Carrello 0
LAVORI PUBBLICI

Appalti sotto soglia, Anac vara le nuove linee guida

di Paola Mammarella

Rotazione degli inviti con divieto di richiamare il contraente uscente e maggiori verifiche sugli affidamenti senza gara

Vedi Aggiornamento del 31/05/2018
15/03/2018 – L’Autorità nazionale anticorruzione (Anac) ha dato il via libera alle nuove linee guida, attuative del Codice Appalti (D.lgs. 50/2016) sui contratti sotto soglia.
 
Il testo, accogliendo i suggerimenti del Consiglio di Stato, non fa sconti sul principio di rotazione degli inviti. Sono inoltre previsti maggiori controlli sugli affidamenti senza gara in modo da neutralizzare eventuali tentativi di elusione della concorrenza.
 

Appalti sotto soglia e rotazione degli inviti

Le gare di importo inferiore alle soglie comunitarie non seguono le procedure ordinarie. A seconda del valore del lavoro o del servizio da affidare, la Stazione Appaltante invita un determinato numero di operatori.
 
In linea generale, il contraente uscente non può essere invitato ad una procedura rientrante nella stessa categoria di opere o nello stesso settore merceologico. Il contraente uscente potrebbe infatti aver acquisito una posizione di vantaggio per le informazioni acquisite durante il pregresso affidamento.
 
L’invito non può essere inviato neanche all’operatore invitato nella precedente procedura di selezione, ma poi non risultato affidatario. Anche in questo caso l’operatore può avere acquisito delle informazioni tali da falsare la concorrenza.
 
L'invito all'affidatario uscente deve quindi rivestire carattere eccezionale ed essere adeguatamente motivato.

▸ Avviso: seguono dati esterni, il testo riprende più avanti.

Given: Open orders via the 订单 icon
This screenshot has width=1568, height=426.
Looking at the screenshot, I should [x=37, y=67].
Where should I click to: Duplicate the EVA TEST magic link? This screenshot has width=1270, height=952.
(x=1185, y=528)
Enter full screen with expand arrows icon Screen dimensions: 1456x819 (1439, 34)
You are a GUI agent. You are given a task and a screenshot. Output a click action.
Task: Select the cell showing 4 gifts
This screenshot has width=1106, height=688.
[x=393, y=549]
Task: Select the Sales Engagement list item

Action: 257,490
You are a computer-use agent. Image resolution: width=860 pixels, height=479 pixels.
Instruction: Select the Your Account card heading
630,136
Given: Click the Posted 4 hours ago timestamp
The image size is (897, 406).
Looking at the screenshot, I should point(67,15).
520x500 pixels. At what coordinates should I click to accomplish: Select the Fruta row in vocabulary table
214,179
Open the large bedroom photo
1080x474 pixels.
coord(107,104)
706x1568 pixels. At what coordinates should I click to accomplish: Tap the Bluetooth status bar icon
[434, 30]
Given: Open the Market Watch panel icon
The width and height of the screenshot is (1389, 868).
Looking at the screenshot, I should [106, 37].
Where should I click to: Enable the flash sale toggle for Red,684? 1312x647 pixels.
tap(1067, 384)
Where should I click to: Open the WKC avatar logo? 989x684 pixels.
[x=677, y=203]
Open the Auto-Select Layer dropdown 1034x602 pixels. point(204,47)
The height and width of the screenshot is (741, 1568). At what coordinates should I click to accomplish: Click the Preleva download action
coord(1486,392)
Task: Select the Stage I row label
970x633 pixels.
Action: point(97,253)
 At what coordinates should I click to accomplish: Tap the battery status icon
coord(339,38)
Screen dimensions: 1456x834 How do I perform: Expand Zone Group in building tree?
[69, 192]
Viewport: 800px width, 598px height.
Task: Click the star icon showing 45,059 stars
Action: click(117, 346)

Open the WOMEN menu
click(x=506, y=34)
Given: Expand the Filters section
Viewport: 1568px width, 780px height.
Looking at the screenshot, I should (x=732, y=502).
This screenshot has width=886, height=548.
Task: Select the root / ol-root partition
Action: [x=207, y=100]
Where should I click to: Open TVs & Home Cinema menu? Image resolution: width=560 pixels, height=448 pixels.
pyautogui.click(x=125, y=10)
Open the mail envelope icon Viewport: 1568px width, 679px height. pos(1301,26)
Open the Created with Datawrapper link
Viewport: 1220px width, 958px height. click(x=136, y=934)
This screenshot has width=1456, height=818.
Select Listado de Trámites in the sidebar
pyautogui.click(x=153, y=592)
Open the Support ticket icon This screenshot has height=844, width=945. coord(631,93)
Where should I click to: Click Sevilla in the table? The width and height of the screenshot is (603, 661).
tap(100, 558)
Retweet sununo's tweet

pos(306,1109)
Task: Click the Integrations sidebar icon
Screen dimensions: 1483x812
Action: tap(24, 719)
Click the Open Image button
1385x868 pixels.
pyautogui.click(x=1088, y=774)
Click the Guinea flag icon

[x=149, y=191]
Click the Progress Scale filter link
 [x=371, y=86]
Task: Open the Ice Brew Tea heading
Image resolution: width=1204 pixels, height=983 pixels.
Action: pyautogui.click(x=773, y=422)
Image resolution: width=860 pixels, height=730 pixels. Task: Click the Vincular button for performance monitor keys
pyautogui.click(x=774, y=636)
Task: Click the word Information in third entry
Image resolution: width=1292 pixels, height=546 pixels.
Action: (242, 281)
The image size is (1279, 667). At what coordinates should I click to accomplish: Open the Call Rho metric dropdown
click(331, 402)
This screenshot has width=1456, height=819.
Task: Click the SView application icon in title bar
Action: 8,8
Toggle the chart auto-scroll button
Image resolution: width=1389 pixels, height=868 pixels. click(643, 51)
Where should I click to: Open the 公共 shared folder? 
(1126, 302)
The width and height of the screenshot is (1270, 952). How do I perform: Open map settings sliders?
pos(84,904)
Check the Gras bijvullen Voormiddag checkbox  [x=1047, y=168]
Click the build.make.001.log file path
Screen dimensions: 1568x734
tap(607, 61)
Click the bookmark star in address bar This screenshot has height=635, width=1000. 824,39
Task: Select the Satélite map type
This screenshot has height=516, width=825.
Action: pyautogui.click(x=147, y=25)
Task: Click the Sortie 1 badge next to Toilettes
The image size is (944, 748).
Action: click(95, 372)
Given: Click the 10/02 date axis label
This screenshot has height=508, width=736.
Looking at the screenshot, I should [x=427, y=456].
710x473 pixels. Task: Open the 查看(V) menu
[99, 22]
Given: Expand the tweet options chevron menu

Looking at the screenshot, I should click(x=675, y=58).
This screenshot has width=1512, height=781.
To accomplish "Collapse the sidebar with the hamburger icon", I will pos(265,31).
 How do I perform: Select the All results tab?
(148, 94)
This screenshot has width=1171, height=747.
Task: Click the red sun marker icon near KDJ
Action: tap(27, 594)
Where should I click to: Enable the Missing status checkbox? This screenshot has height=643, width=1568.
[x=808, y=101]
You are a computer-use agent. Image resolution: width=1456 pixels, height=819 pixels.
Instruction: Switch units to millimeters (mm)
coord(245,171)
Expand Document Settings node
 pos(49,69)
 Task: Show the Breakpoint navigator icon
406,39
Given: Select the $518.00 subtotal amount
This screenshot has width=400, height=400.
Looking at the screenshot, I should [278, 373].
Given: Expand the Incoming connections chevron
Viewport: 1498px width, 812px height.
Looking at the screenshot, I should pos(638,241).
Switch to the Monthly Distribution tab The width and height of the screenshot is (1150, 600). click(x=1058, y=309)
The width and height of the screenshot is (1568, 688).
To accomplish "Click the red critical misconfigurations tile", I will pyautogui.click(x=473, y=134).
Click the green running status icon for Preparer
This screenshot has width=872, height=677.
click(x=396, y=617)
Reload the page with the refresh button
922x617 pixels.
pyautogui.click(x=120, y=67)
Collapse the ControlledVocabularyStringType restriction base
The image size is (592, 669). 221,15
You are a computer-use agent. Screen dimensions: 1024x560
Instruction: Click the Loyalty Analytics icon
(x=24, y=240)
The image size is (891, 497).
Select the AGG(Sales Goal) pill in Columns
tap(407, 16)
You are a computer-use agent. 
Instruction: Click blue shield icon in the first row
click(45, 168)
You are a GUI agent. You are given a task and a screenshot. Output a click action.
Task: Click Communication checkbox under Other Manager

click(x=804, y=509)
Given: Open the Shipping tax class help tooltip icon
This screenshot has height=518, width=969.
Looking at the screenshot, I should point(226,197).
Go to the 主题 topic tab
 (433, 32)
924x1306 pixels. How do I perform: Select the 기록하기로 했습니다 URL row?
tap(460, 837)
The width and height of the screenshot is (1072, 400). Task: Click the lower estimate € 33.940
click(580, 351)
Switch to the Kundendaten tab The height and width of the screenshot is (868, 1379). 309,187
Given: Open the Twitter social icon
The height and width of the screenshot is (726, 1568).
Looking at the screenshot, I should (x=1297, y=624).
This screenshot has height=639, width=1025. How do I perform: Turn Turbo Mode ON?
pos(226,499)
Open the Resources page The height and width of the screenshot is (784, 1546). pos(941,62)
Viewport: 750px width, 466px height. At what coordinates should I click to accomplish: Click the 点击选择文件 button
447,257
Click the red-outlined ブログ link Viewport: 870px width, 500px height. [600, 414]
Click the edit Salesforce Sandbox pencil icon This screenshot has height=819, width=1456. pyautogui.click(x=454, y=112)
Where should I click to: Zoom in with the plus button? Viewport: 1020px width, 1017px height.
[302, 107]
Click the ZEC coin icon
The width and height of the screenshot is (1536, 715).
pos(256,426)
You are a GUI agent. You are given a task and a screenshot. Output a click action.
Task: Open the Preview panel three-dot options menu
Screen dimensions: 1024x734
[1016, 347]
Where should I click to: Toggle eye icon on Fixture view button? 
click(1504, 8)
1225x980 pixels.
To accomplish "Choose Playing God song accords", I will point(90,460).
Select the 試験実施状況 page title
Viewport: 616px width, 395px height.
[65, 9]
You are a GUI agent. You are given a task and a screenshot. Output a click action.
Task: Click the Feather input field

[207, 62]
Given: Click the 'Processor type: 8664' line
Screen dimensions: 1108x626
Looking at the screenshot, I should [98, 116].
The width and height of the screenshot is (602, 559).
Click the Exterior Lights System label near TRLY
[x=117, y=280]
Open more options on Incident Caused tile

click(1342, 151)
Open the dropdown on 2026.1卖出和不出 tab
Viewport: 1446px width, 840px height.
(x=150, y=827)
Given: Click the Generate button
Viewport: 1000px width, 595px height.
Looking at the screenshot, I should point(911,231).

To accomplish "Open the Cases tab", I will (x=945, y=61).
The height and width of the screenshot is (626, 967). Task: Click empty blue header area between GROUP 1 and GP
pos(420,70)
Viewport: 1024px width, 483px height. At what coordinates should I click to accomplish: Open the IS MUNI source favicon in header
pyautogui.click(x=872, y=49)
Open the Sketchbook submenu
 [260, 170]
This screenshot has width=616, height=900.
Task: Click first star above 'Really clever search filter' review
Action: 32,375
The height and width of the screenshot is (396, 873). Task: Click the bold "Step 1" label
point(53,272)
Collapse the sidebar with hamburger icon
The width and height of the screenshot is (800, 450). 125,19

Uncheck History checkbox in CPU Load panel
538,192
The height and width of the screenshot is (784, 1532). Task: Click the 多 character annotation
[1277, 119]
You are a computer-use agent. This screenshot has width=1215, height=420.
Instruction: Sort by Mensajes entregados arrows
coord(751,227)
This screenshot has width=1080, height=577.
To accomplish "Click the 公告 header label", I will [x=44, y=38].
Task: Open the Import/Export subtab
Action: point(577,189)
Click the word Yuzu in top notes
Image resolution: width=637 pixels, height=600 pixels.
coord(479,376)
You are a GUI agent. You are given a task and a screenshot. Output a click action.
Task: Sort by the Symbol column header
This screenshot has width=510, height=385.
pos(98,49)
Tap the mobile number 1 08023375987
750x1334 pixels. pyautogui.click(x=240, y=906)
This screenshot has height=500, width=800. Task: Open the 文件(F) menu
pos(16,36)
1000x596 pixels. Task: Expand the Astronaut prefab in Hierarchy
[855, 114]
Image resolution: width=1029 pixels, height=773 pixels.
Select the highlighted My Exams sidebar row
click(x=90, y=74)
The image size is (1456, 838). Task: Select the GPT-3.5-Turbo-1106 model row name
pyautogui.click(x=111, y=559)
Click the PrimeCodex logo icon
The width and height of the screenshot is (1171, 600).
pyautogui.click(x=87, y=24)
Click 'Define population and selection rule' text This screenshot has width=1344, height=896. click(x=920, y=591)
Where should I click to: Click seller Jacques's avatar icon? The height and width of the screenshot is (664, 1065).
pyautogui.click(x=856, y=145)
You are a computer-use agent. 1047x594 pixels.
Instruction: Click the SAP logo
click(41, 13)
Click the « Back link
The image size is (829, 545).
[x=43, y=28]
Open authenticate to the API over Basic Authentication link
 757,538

Sono ammesse deroghe negli affidamenti di importo fino a mille euro.
 

Appalti sotto soglia e autodichiarazioni

Per lavori, servizi e forniture di importo fino a 5mila euro, in caso di affidamento diretto, la stazione appaltante può procedere alla stipula del contratto sulla base di un’apposita autodichiarazione resa dall’operatore. Le autodichiarazioni sono ammesse anche nella stipula dei contratti fino a 20mila euro, ma devono essere rese secondo il modello del documento di gara unico europeo (Dgue).
 
Per assicurare la regolarità, il contratto deve prevedere una clausola di risoluzione in caso di irregolarità dei requisiti autodichiarati e una penale non inferiore al 10% del valore del contratto.
 

Frazionamento degli appalti

Le linee guida dettano una serie di criteri per evitare il frazionamento degli appalti con l’obiettivo di far abbassare l’importo dei lavori da affidare ed eludere la normativa.
 
Ad esempio, per le opere di urbanizzazione a scomputo totale o parziale del contributo previsto per il rilascio del permesso di costruire, nel calcolo del valore stimato devono essere cumulativamente considerati tutti i lavori di urbanizzazione primaria e secondaria anche se appartenenti a diversi lotti, connessi ai lavori oggetto di permesso di costruire.